++++ RECORD SET ++++
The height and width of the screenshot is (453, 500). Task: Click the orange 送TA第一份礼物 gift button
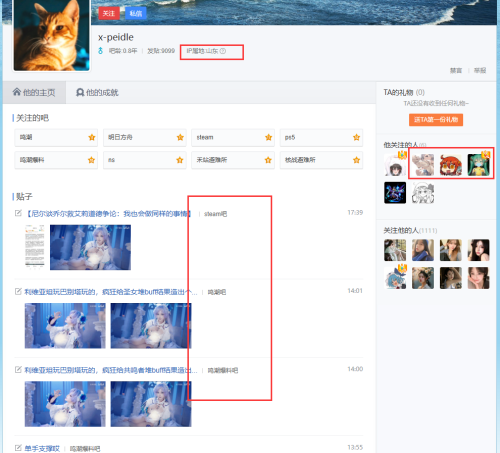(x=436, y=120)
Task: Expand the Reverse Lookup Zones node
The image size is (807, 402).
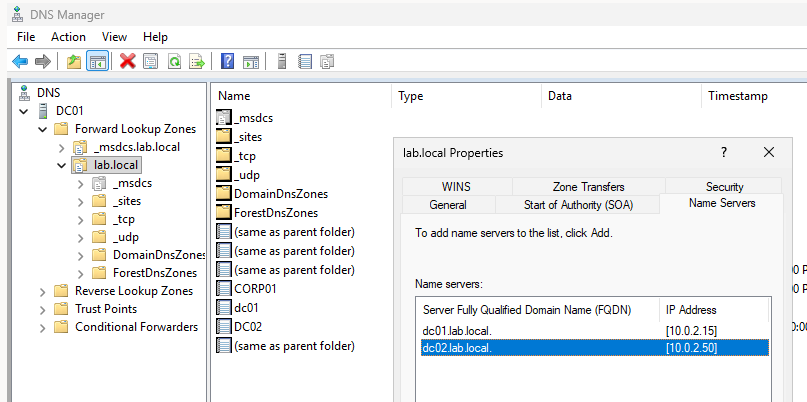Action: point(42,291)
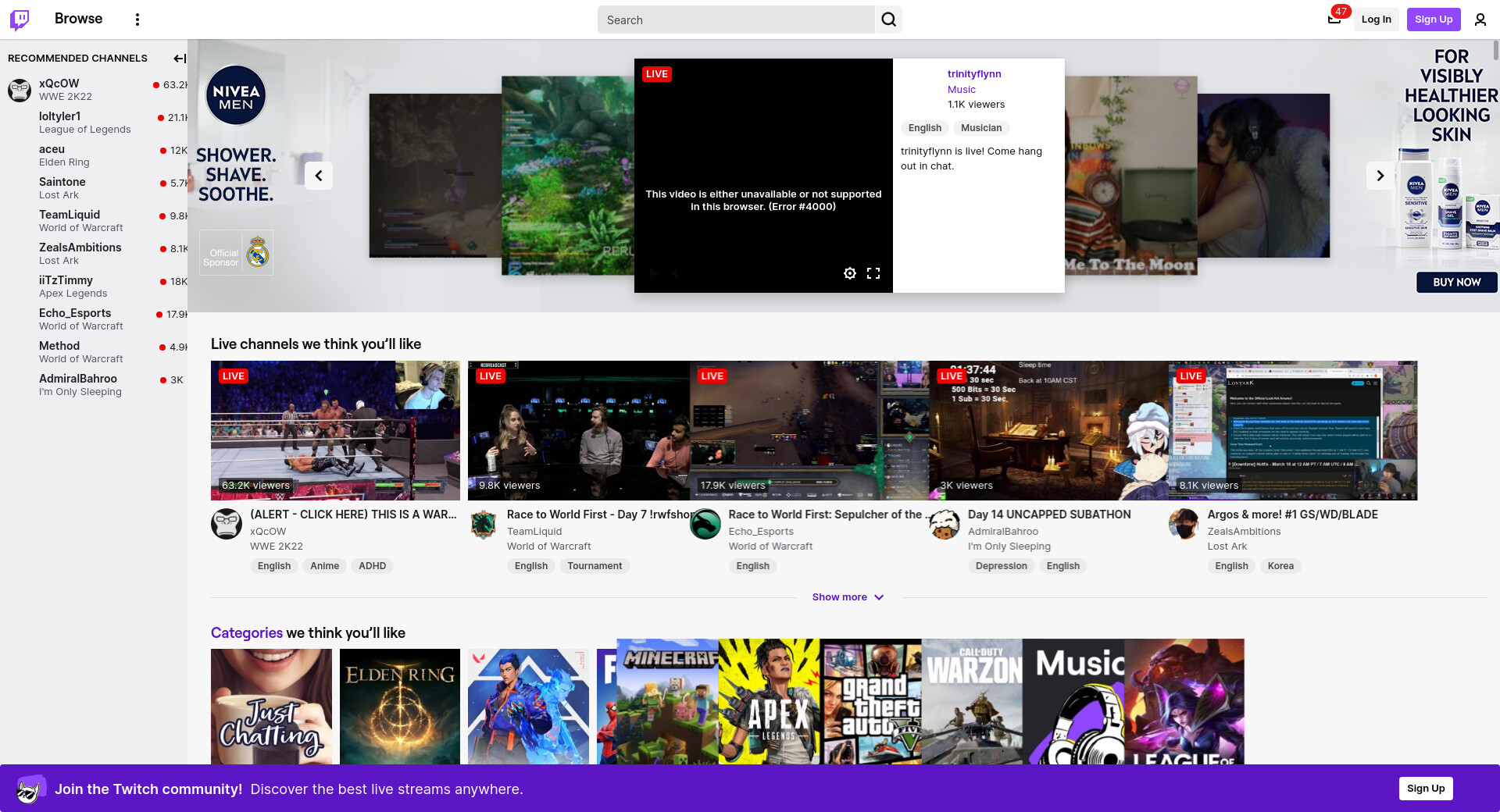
++++
• EXERCISE GOAL: Transcribe every entry exactly, omitting pictures.

• ANSWER TO THIS TASK:
The height and width of the screenshot is (453, 500). Task: Click the orange 送TA第一份礼物 gift button
(x=436, y=120)
Task: Expand the Reverse Lookup Zones node
The image size is (807, 402).
Action: point(42,291)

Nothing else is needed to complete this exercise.